El andén estaba desierto, pero al ver a los amigos, el señor Gorz salió de su oficina. Gorz era el jefe de la estación desde hacía cinco años, cuando murió el marido de la señora Máspero. Aunque era joven, estaba educado a la vieja usanza, y era famoso por conservar su uniforme impecable. Sus zapatos de charol lucían siempre recién lustrados. Jamás había aparecido en la estación sin afeitar o sin peinar. Los trenes se retrasaban, los viajes se cancelaban, los vagones lucían destartalados, pero él se esforzaba en conservar en buen estado su uniforme, como si su aspecto pudiera poner un poco de orden en un sistema de transportes que empeoraba día a día. Pero hoy no tenía el mismo aspecto de siempre…
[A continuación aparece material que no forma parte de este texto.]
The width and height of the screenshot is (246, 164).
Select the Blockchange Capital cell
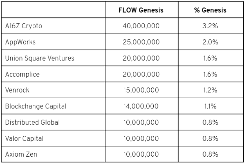[36, 106]
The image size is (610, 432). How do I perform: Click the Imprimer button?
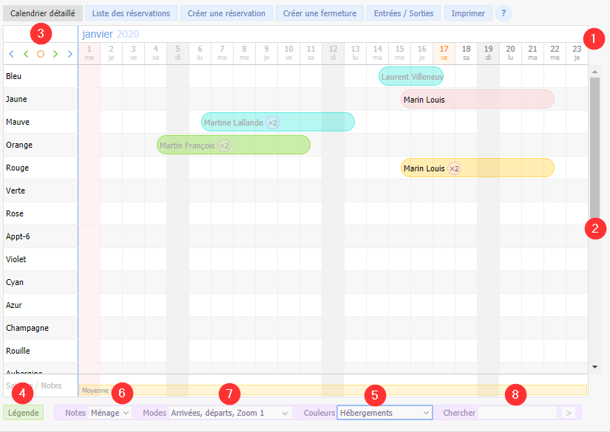pos(468,13)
—¿Qué le pasó, señor Gorz? —preguntó Iván—. ¿Se siente bien?

El señor Gorz se pasó la mano por la cara sin afeitar.

—No pude afeitarme. ¡Es que una planta negra me tapó el espejo!
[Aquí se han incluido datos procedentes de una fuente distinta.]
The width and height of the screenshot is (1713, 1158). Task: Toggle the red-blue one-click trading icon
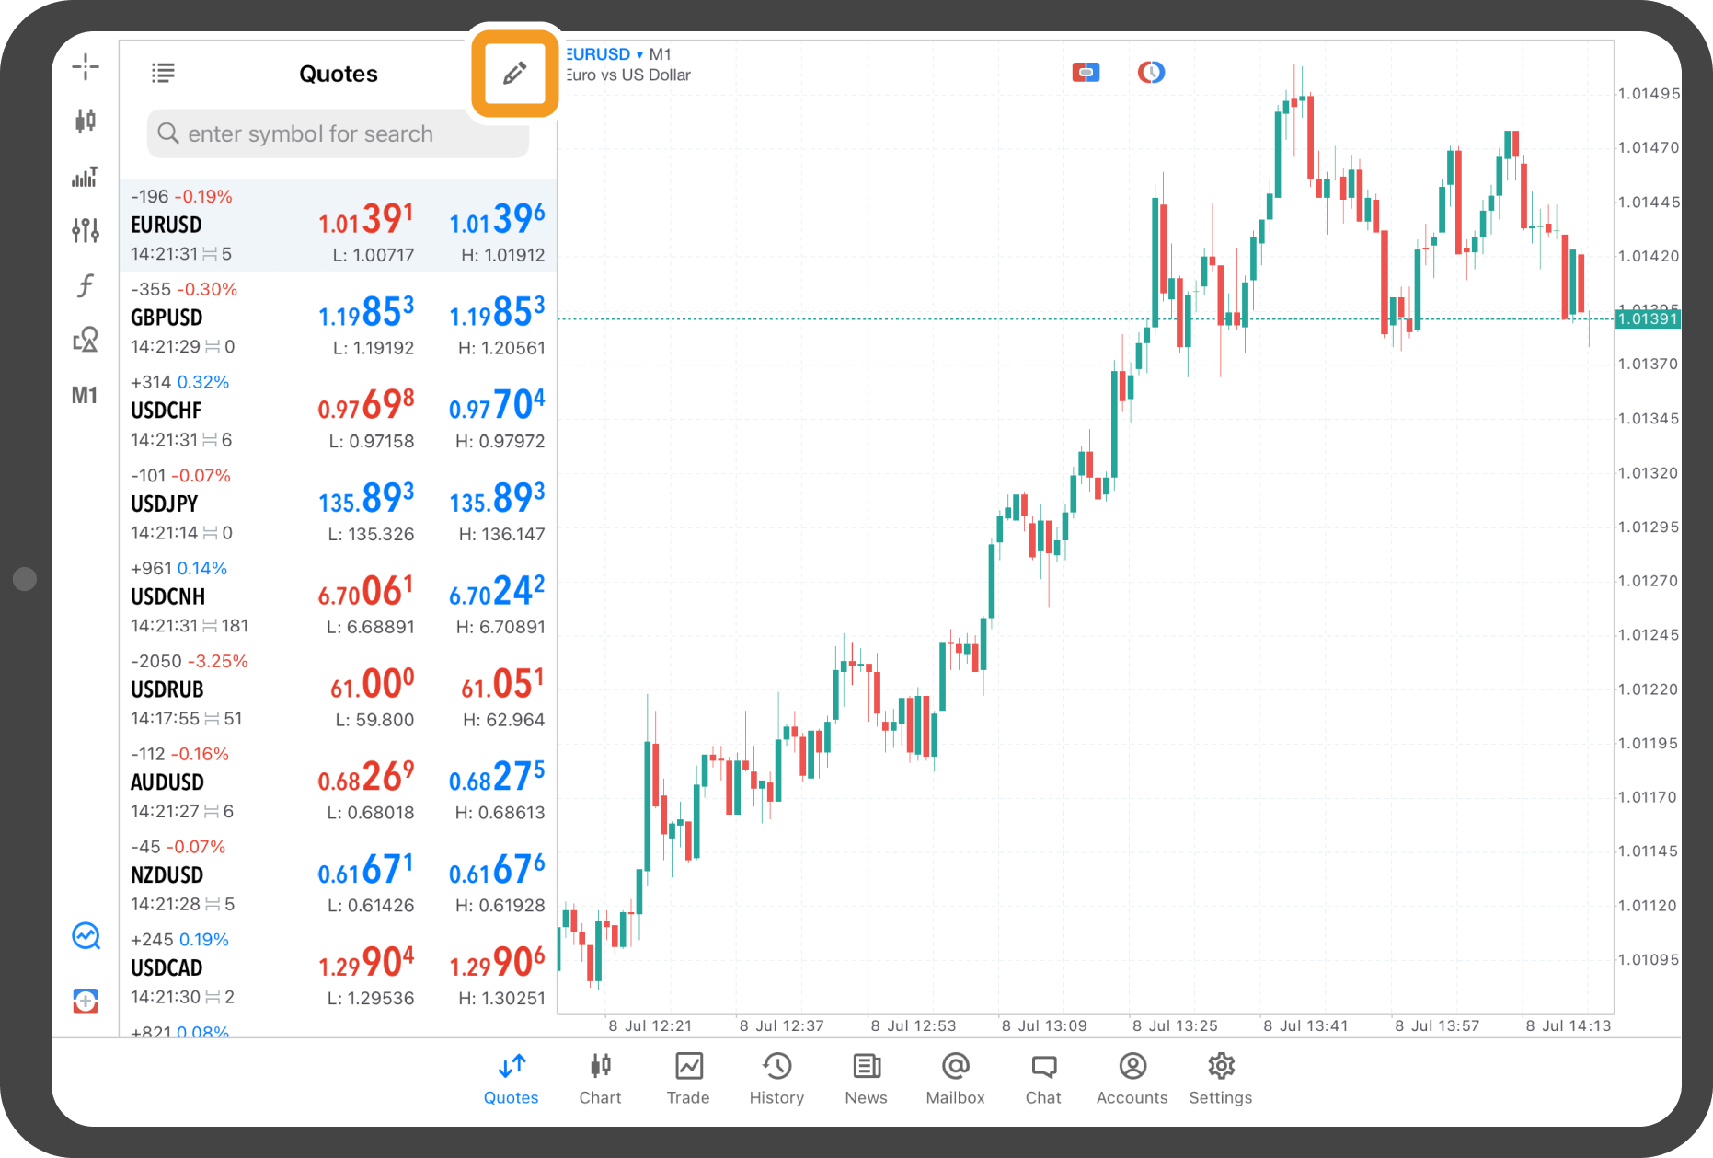point(1086,72)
—Y su uniforme… —dijo Ríos.

Gorz miró desconsolado su ropa. Había desgarrones aquí y allá. Conservaba solo uno de los botones dorados.

—Voy a zurcirlo cuando tenga un minuto libre. Pero antes voy a acabar con esas malditas plantas. Los que vivimos cerca del laberinto estamos en serios problemas. Espero que en el centro de Zyl no pase nada de esto.

—En todas partes pasa lo mismo —dijo Lagos.

—¿En el colegio también? ¿Es por eso que no están en clase?

Empezaron a explicarle, pero en eso sonó la chicharra que anunciaba la cercanía del tren. El señor Gorz fue al puesto de controles. Iván se dirigió a sus amigos:

—Necesito que hagan algo por mí. Tienen que buscar a la profesora Daimino y convencerla de que ella no tuvo la culpa, de que esto ha sido hecho por…

—Por Mano Verde…

—Por Mano Verde o por un poder desconocido que está detrás del jardinero. Pero tienen que pedirle algo para mí: que me explique cómo son los laberintos vegetales, especialmente los laberintos que preparaba Madame Aracné. Ella debe haberlos estudiado. Necesito saber si había un patrón, una táctica secreta, un truco… algo que me permita salir.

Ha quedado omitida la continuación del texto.